**Source extract:**
Thank you for the replies and advice 
I think unfortunately they dont sound like the most practical choice for me and will have to go on the list of breeds that I wish I had owned when younger  Im definitely still going to go and have a few lessons on an andalusian though at some stage and get a few more western lessons too before deciding, just incase.
Im having a real struggle deciding even the basics at the moment when looking for a future horse. Ideally I would like to get a pony for my daughter who is 7 yrs old and a horse for myself but, I am still debating whether it would be practical to get a small horse for us to share instead as my daughter is so tall and advancing so quickly. Decisions, decisions !! The excitement of thinking I can just go and find the horse of my dreams is not quite as exciting when logic has to be part of it


----------



## srj (Aug 30, 2013)

Can I please just reiterate what others on the post have said.... please, please do not keep a horse or pony on their own. Horses are herd animals and it's cruel to keep them without another equine pal.


----------



## Wiz201 (Jun 13, 2012)

Callia said:


> Thank you for the replies and advice
> I think unfortunately they dont sound like the most practical choice for me and will have to go on the list of breeds that I wish I had owned when younger  Im definitely still going to go and have a few lessons on an andalusian though at some stage and get a few more western lessons too before deciding, just incase.
> Im having a real struggle deciding even the basics at the moment when looking for a future horse. Ideally I would like to get a pony for my daughter who is 7 yrs old and a horse for myself but, I am still debating whether it would be practical to get a small horse for us to share instead as my daughter is so tall and advancing so quickly. Decisions, decisions !! The excitement of thinking I can just go and find the horse of my dreams is not quite as exciting when logic has to be part of it


Depends on your height and weight, you could ride a 12hh welsh or exmoor pony depending on their build.

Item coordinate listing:
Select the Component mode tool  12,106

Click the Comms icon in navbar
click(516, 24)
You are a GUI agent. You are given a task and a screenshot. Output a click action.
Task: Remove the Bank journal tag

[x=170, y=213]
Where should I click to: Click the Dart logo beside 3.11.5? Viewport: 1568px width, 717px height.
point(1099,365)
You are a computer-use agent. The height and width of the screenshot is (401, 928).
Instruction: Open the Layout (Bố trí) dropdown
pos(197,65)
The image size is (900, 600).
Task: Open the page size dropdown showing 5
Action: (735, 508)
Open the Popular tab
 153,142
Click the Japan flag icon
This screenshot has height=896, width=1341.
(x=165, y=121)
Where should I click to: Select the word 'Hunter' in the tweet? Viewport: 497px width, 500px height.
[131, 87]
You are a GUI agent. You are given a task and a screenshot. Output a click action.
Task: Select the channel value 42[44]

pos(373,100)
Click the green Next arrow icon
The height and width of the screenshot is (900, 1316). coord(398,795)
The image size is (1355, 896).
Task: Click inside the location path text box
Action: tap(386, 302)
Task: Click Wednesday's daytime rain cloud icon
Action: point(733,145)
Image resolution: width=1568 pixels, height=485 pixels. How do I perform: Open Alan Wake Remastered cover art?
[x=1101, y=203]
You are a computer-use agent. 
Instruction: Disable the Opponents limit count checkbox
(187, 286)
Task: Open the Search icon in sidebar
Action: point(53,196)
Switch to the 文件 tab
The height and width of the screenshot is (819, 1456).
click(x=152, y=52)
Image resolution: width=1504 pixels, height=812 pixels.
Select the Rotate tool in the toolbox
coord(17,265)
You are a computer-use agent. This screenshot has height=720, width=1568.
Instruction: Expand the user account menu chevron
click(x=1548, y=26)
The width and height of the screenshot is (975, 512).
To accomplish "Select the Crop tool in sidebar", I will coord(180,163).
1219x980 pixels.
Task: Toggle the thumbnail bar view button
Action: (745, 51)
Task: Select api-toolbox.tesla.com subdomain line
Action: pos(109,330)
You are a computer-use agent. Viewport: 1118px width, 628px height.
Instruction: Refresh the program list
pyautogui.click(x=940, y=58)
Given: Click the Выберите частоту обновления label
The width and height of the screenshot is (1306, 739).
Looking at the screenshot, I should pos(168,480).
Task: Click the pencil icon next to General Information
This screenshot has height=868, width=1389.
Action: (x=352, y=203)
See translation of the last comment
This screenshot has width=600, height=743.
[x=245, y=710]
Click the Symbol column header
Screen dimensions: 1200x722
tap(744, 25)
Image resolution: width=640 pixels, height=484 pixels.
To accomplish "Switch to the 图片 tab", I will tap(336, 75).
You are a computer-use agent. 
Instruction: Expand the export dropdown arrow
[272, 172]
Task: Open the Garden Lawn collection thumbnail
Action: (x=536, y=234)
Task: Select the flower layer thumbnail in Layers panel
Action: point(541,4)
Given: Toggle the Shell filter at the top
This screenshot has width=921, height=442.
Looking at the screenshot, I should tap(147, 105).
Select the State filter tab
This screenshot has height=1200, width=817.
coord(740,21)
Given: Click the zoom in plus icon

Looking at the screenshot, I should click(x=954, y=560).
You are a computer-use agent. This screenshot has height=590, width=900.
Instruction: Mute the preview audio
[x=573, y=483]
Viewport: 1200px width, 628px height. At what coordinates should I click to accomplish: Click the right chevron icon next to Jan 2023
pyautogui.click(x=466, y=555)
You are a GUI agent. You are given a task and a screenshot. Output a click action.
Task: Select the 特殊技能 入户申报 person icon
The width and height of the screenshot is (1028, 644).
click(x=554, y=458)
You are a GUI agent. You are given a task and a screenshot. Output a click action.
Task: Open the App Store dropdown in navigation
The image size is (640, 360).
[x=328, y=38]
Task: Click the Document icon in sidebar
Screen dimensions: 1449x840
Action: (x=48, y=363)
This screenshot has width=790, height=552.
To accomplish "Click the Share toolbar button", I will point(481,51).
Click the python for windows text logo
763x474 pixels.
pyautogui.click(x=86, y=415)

**Task objective:** Extend the horse-buying forum thread past its final reply. This listing comes from a separate source, unrelated to the horse-buying forum thread.

**Response to the task:**
----------



## Callia (Jan 14, 2009)

srj said:


> Can I please just reiterate what others on the post have said.... please, please do not keep a horse or pony on their own. Horses are herd animals and it's cruel to keep them without another equine pal.


Dont panic, Im not a complete novice horse owner and have 2 gelding liveries in the back field here at the moment so he/she will not be isolated from others  Realistically though it would be far more practical for me to just have the one that both myself and my daughter can share.


----------



## toffee44 (Oct 21, 2011)

If you find that PRE will not suit, which I feel may be the case if your novice but my experience of them hasn't been all brilliant, but you want some thing with attitude, presence and amazing paces then Research welsh section D I am very biased because I love the breed but they really are very intelligent and flashy.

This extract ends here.